[Target pointing data]
^^^^

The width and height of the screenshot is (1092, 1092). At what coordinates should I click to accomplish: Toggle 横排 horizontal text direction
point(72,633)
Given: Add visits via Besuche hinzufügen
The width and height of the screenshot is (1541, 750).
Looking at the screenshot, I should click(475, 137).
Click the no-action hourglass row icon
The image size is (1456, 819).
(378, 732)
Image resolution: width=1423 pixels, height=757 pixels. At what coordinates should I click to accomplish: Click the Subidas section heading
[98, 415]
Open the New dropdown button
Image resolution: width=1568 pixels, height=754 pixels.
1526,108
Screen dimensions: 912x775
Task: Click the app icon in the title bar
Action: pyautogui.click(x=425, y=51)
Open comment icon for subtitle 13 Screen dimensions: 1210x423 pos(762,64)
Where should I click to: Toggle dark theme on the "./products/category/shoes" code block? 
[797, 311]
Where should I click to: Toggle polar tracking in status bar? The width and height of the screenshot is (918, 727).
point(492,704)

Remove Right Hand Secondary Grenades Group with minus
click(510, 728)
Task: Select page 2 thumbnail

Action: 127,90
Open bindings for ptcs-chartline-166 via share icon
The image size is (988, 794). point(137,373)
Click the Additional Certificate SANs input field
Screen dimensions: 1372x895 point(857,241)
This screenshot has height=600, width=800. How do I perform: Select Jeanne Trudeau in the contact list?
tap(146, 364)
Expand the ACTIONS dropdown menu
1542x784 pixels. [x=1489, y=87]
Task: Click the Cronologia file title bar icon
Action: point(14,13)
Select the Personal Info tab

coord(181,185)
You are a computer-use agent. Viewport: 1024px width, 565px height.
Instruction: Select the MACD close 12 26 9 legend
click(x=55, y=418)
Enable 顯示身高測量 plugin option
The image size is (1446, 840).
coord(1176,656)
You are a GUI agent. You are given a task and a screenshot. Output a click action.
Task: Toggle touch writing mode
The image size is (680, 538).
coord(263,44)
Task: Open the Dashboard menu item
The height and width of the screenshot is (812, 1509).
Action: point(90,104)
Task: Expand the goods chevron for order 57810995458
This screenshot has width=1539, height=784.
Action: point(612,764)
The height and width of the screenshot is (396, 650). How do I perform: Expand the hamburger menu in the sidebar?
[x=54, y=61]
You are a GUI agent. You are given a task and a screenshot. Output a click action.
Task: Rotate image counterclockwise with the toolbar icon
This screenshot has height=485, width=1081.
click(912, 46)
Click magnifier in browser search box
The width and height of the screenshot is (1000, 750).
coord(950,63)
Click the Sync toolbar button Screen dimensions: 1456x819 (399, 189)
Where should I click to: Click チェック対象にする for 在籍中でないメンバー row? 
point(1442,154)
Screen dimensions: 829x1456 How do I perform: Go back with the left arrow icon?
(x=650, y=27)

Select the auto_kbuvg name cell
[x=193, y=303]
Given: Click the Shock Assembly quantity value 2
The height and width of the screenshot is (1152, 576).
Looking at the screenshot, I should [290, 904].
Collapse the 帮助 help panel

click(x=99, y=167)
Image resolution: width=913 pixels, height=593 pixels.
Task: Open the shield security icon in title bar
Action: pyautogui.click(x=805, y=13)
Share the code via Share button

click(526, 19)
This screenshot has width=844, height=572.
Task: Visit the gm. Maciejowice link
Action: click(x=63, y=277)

^^^^

Render the rows starting with the line that contains "Open bindings for" and continuing through the line that contains "coord(181,185)" as a numbered list, omitting blank lines.

[Correct response]
1. Open bindings for ptcs-chartline-166 via share icon
2. The image size is (988, 794). point(137,373)
3. Click the Additional Certificate SANs input field
4. Screen dimensions: 1372x895 point(857,241)
5. This screenshot has height=600, width=800. How do I perform: Select Jeanne Trudeau in the contact list?
6. tap(146, 364)
7. Expand the ACTIONS dropdown menu
8. 1542x784 pixels. [x=1489, y=87]
9. Task: Click the Cronologia file title bar icon
10. Action: point(14,13)
11. Select the Personal Info tab
12. coord(181,185)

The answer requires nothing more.